> Stated exercise: Extract each line of the listing below that contains the string "pyautogui". Case matters.

[Data listing]
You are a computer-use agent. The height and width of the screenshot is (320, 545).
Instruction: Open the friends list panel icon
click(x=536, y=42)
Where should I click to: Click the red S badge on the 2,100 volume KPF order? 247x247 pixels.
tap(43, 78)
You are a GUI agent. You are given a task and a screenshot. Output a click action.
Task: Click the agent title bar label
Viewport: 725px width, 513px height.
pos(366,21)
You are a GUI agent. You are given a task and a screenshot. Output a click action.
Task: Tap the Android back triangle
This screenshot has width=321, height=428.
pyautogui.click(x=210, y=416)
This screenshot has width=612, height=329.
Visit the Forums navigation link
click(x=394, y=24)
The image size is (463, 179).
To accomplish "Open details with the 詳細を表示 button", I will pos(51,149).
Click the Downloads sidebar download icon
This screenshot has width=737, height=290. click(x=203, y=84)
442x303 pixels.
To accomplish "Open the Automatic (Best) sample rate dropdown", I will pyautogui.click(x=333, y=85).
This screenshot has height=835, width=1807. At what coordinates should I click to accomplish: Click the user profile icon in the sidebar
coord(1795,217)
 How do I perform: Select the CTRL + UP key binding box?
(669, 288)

...

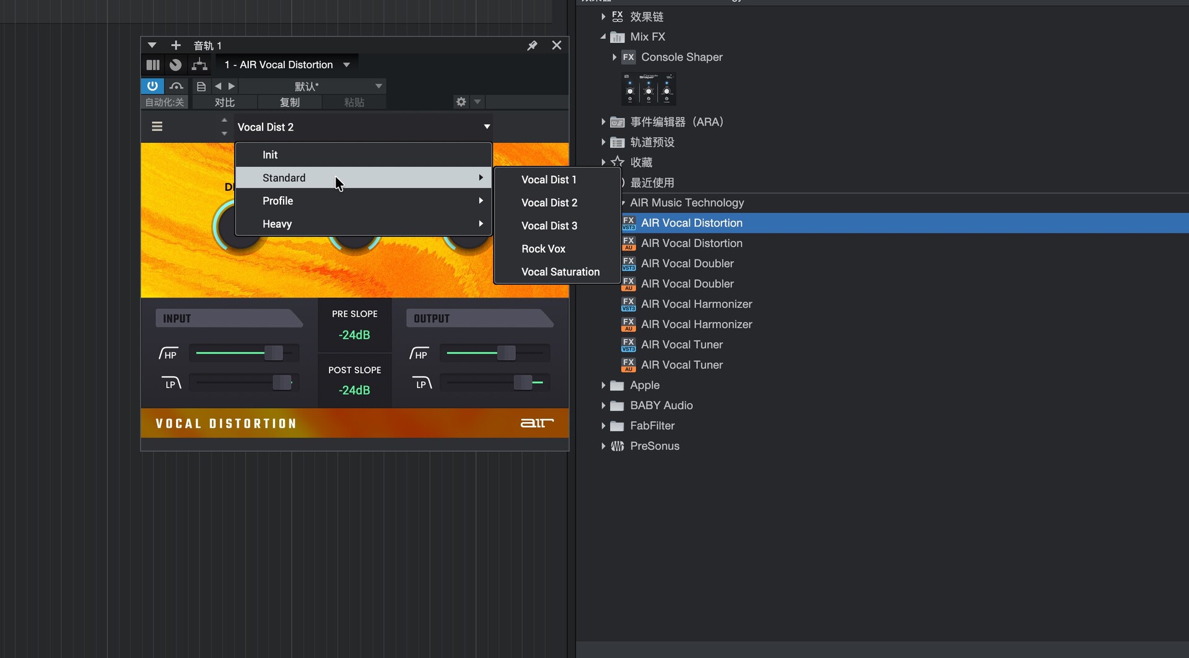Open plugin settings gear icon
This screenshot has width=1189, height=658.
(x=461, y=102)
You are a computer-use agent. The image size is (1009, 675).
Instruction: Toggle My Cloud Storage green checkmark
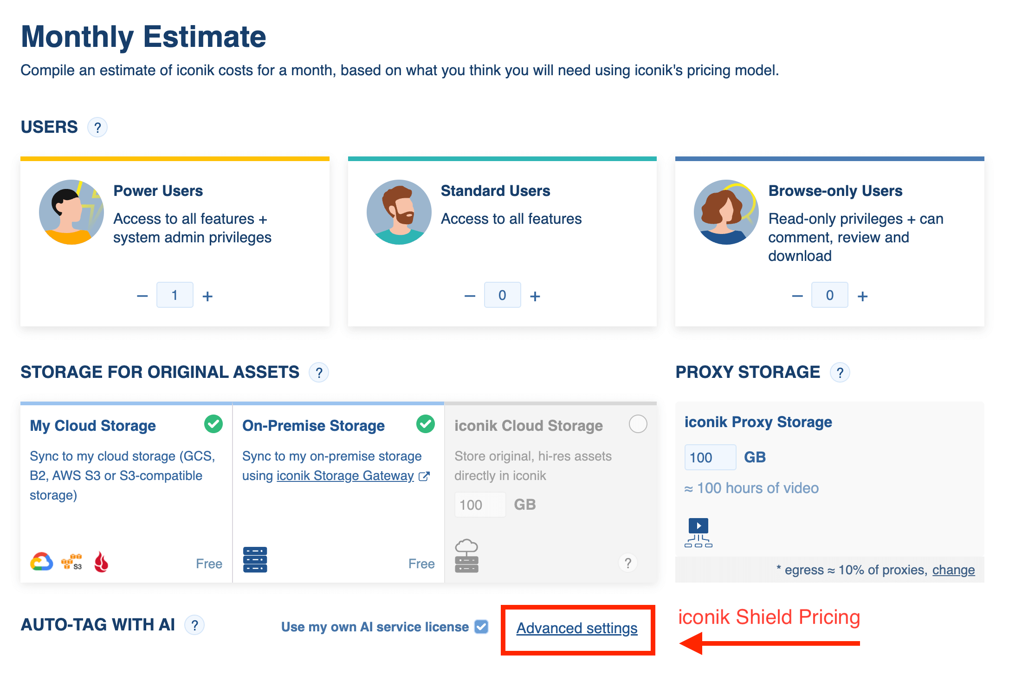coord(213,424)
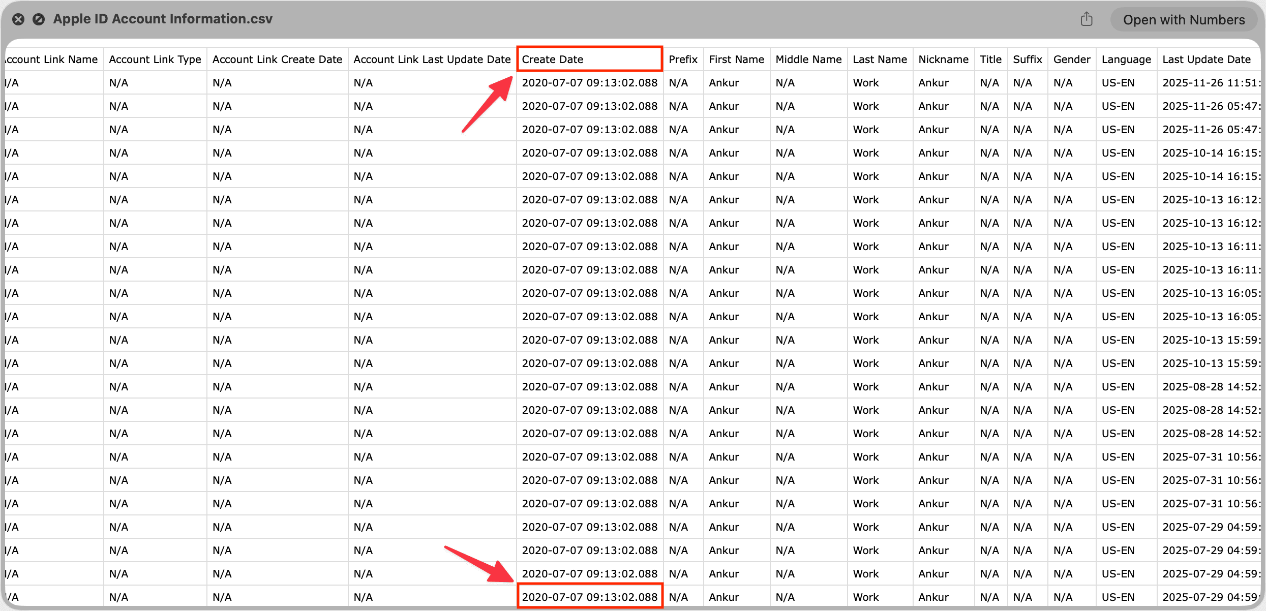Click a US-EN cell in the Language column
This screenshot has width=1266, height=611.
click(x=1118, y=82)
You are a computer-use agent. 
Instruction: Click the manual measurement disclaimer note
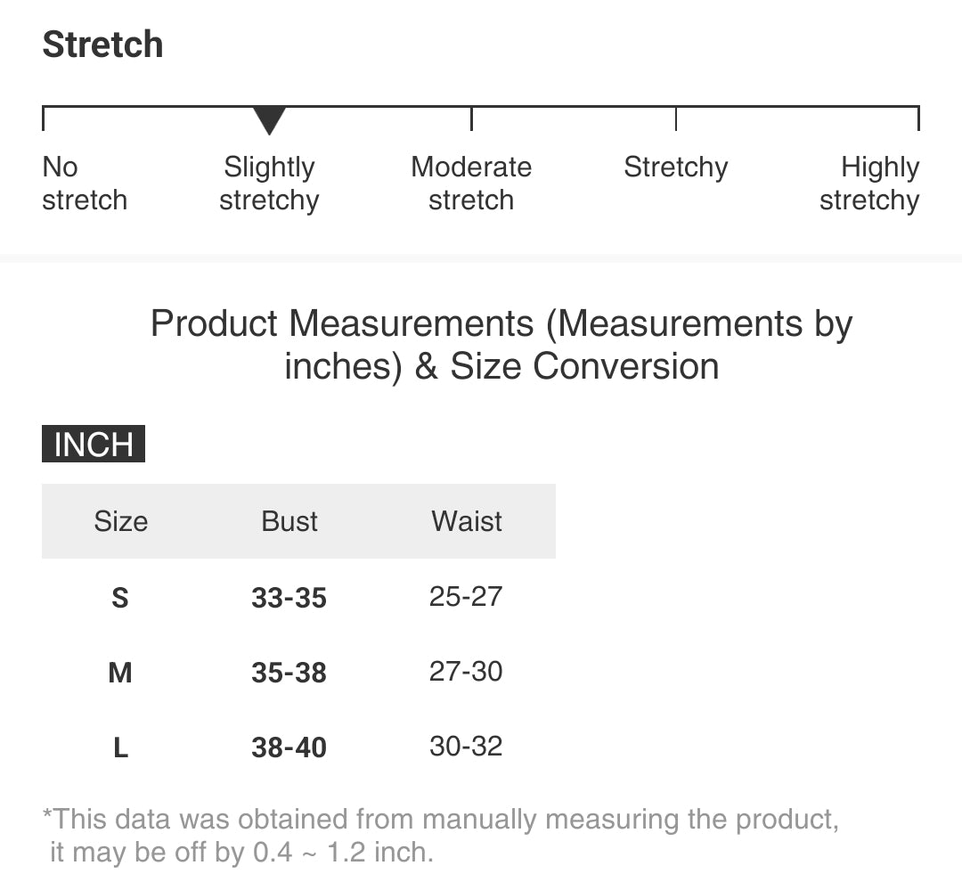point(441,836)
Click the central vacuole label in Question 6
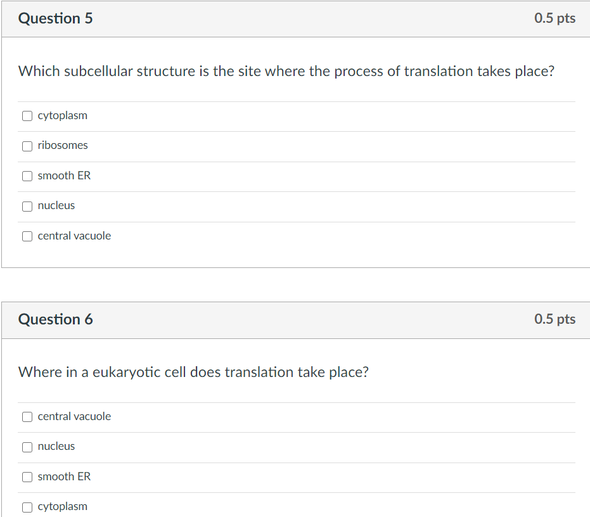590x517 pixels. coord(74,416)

> Solution to this exercise:
pyautogui.click(x=210, y=416)
To accomplish "Open the Automatic (Best) sample rate dropdown", I will pyautogui.click(x=333, y=85).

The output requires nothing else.